I have an actor system shown in the following graph.
Master
|
|--Monitor
|
|--Supervisor
|
|--Device #1
|--Device #2
|-- ...
|--Device #N
The Master actor starts the Monitor actor and the Supervisor actor.
The Monitor actor fires a message telling itself to check the device inventory every 30 seconds. For each device that exists in the inventory, it sends a message to the Supervisor actor to register the device.
The Supervisor actor starts the device actor when it receives the message from the Monitor actor to register the device.
The code is available here on github.
Everything works pretty well in a single JVM instance, but when it comes to cluster mode, I start to be confused.
As I expected, with the following configuration, the previous actor tree should run transparently in the cluster machines. All the actors should be created across the cluster, and I should not care on which machine the actors are created.
On instance #1:
akka {
actor {
provider = "cluster"
}
remote {
log-remote-lifecycle-events = off
netty.tcp {
hostname = "127.0.0.1"
port = 2551
}
}
cluster {
seed-nodes = [
"akka.tcp://example@127.0.0.1:2551",
]
}
}
On instance #2:
akka {
actor {
provider = "cluster"
}
remote {
log-remote-lifecycle-events = off
netty.tcp {
hostname = "127.0.0.1"
port = 2552
}
}
cluster {
seed-nodes = [
"akka.tcp://example@127.0.0.1:2551",
]
}
}
What I expected:
Master (On node 1)
|
|--Monitor (On node 2)
|
|--Supervisor (On node 2)
|
|--Device #1 (On node 1)
|--Device #2 (On node 1)
|-- ...
|--Device #N (On node 2)
But, it ends up running two identical actor trees in the cluster: each node runs one actor tree separately as the following graph shows:
Node 1 | Node2
|
Master | Master
| | |
|--Monitor | |--Monitor
| | |
|--Supervisor | |--Supervisor
| | |
|--Device #1 | |--Device #1
|--Device #2 | |--Device #2
|-- ... | |-- ...
|--Device #N | |--Device #N
I also tried to run the Master actor as a singleton actor in the cluster, but it ends up running a single actor tree on the very node on which the Master is started.
So, my question is, how could I create an actor across the cluster by calling context.actorOf(DeviceActor.props(deviceId))

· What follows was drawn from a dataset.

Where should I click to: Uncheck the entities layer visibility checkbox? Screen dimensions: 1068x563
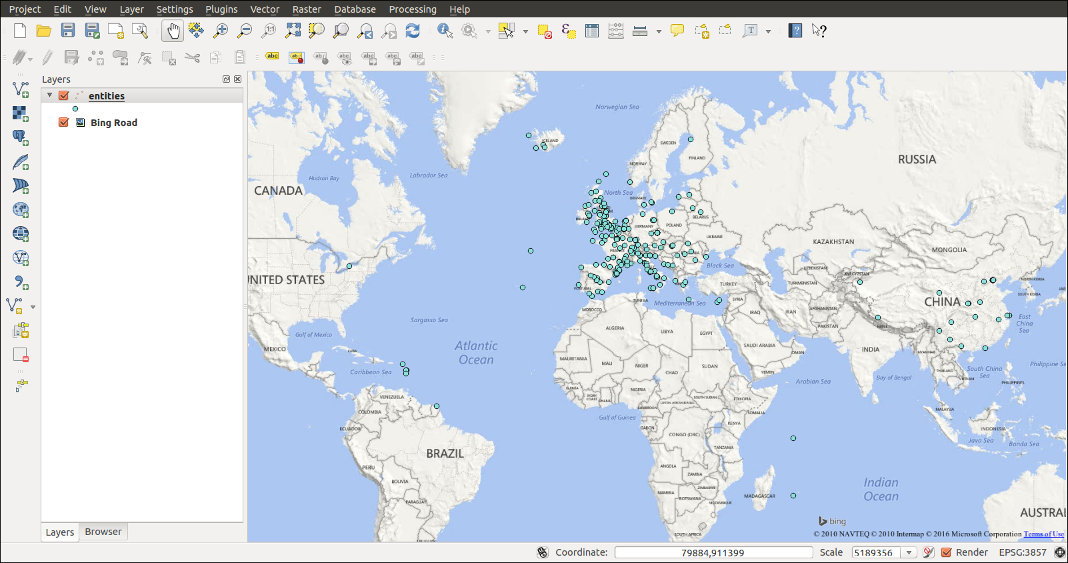64,96
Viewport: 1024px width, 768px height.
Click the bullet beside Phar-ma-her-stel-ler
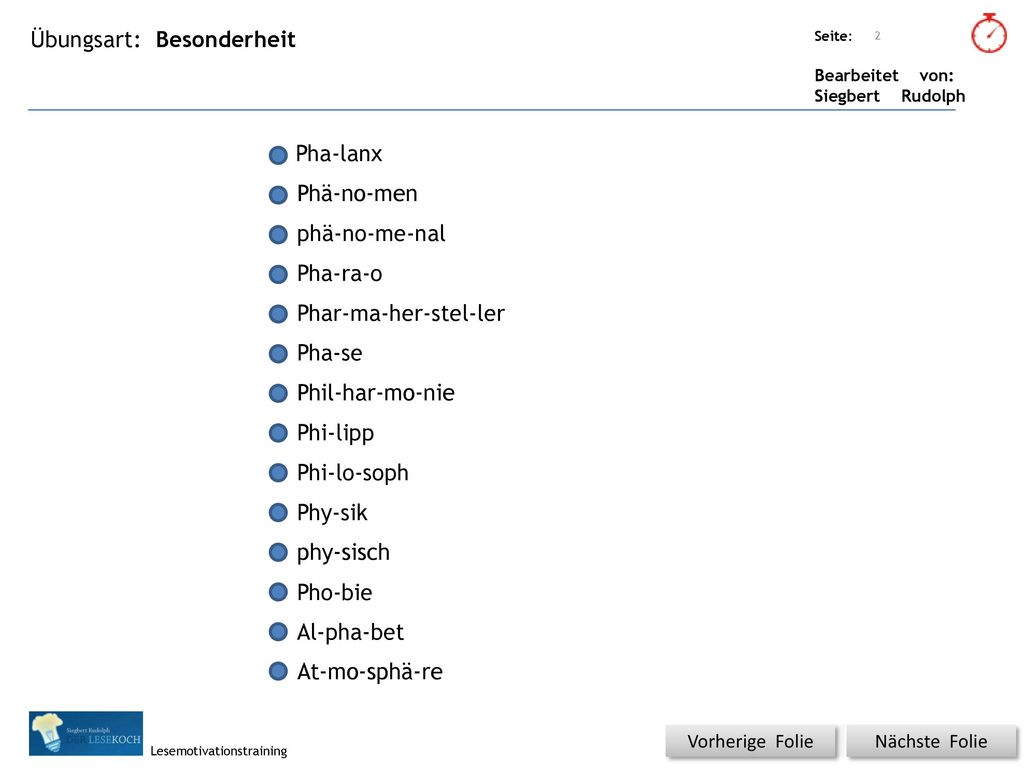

, without carefully designing the actor tree with cluster singleton and cluster sharding?
What you describe is the exact definition of Akka cluster sharding.
Cluster sharding is useful when you need to distribute actors across several nodes in the cluster and want to be able to interact with them using their logical identifier, but without having to care about their physical location in the cluster, which might also change over time.
It's pretty simple to set it up, especially if you already have a cluster. Monitor would be a Cluster Singleton so that there's only one alive on the cluster, and each Device would be an entity identified by the device ID.